[ISN] Getting cleared
InfoSec News
isn at c4i.org
Thu Jun 23 05:08:38 EDT 2005
http://www.mysanantonio.com/business/stories/MYSA062205.1E.Getting_cleared.3147f7ca.html
Meena Thiruvengadam
Express-News Business Writer
06/22/2005
Landing one of the 750 or so jobs the National Security Agency plans
to fill in San Antonio in the next few years won't be easy.
Each NSA hire will have to gain a top secret/special intelligence
security clearance, and that means proving oneself to be trustworthy,
honest, reliable, discreet and unquestionably loyal to the United
States.
That process can be long and tedious. There are forms to fill out,
friends, family and associates that must be questioned, and a lie
detector test to pass.
"What they're looking for," said Richard Piske, vice president and
general manager of Kelly FedSecure, an agency specializing in finding
jobs for people with security clearances, "is something in your past
someone could gain access to and use against you as a means to extract
classified information."
University of Texas at San Antonio graduate Thoa Vo is confident that
government investigators won't find anything like that in her life.
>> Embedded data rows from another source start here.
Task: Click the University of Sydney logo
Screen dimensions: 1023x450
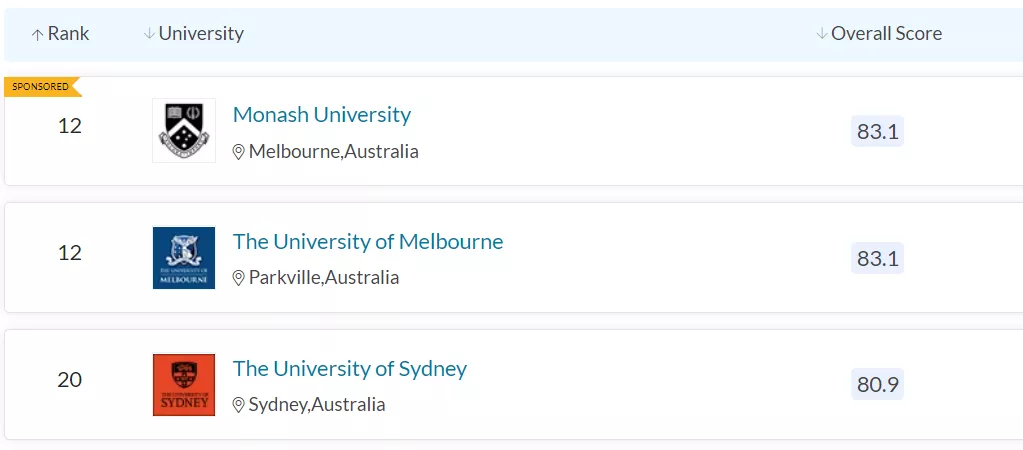Action: coord(184,384)
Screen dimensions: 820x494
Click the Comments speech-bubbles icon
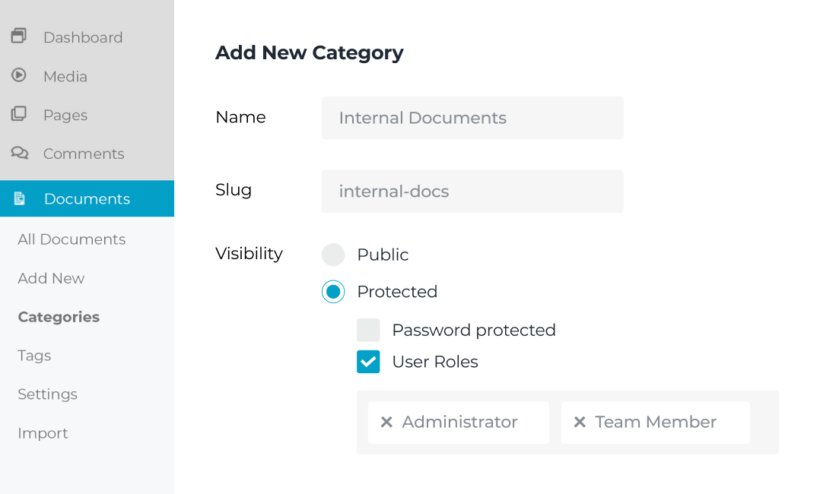pyautogui.click(x=19, y=153)
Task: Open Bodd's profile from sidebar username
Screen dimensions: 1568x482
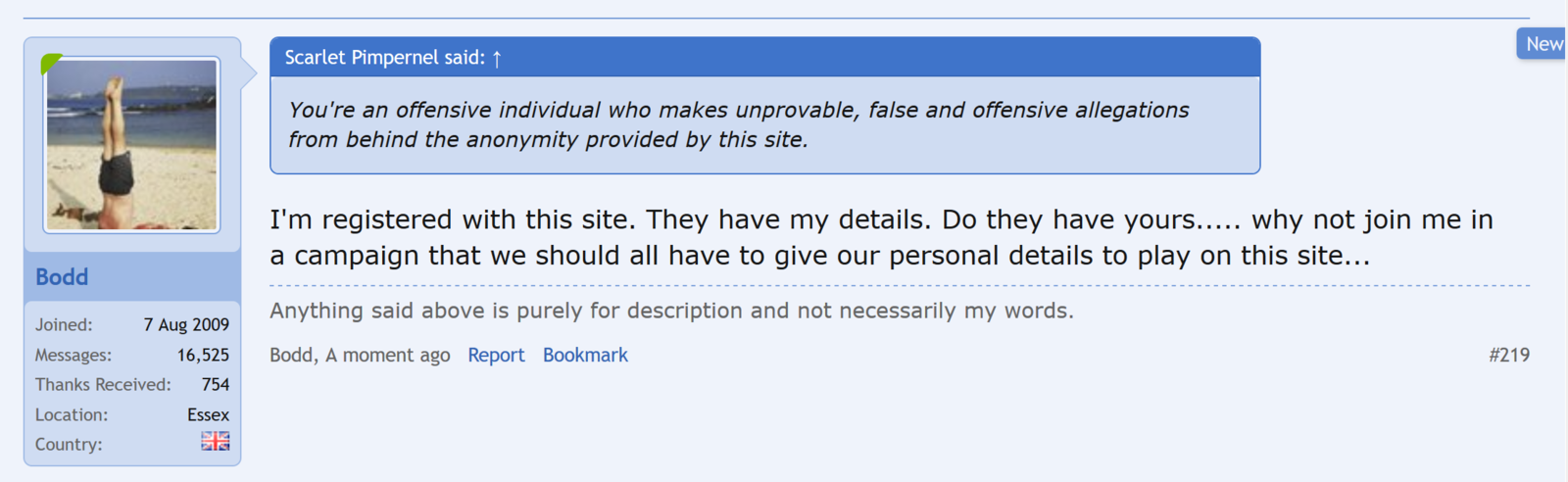Action: (62, 277)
"I've always thought of myself as a clean-cut person," said the
26-year-old information systems major. "I don't do drugs or anything,
and I don't have anything to hide."
Vo was among the 5,000 candidates who attended the NSA's recent job
fair here.
As part of its largest recruitment effort since the Cold War, the NSA
last year began a campaign to hire 7,500 people nationwide by 2008.
Hundreds of NSA employees will work at the old Sony manufacturing
plant at Loop 410 and Military Drive.
Each person who'll work there - like every NSA employee - will have to
pass a medical screening, drug test, polygraph exam, and an in-depth
background investigation going back 10 years.
"They're going to talk to your neighbors, your employers, your family,
do a very thorough evaluation of your credit history, talk to
creditors, and do a deep background screening of law enforcement
records," Piske said.
Finding people willing to withstand that type of scrutiny isn't hard.
The challenge lies in finding someone who can both carry out the job
and gain a clearance.
A top-secret clearance, one of several clearance levels, is required
for anyone who would have access to information that if disclosed
without authorization would cause grave damage to national security.
Applicants with credit problems, a history of drug use or certain
criminal convictions on their records won't be automatically rejected.
Considerations will include the nature of the incidents, the
circumstances and motivations surrounding them, the age and maturity
level at the time of the transgression and the likelihood of
recurrence.
Getting a clearance can take more than a year.
Someone who's lived in the same place all of his or her life, had only
a couple of jobs and whose family has been in the U.S. for at least
two generations will get through the process most quickly. For someone
who was born in a foreign country or has direct family living abroad,
it will take longer.
"At any given time there are between 400,000 and 500,000 people being
investigated for security clearances," Piske said.
Regardless of how long it takes, Jesus "Jesse" Sanchez is willing to
wait it out. "This is an organization that's not going to go away,"
the IT specialist said of the NSA. "And I'm looking for a company to
retire from."
The Holmes High School graduate also doesn't mind having his life
scrutinized. "Because of the way I was raised, I've made some good
choices and I've stayed clear of trouble," he said. "I don't have
anything I'm worried about them finding out."
Still, the path to a security clearance and into an investigative
government organization is stressful and at times embarrassing, said
Lindsay Moran, a former operative with the Central Intelligence
Agency.
Moran had to undergo three interviews, two types of drug tests, a full
physical with vision and hearing checks, aptitude exams, personality
and psychological assessments and a polygraph exam.
Past drug use, which she writes about in her book "Blowing My Cover:
My Life as a CIA Spy," didn't keep her out of the agency. "When I was
honest about my drug use, it became a nonissue," she said.
But during her investigation, Moran was labeled a sexual deviant and
asked intimate details about her personal life. Government
investigators, whom Piske describes as "not particularly friendly,"
questioned her friends and associates.
"There were a lot of demoralizing experiences," she said. "The only
thing that enabled me to get through it was having a sense of humor."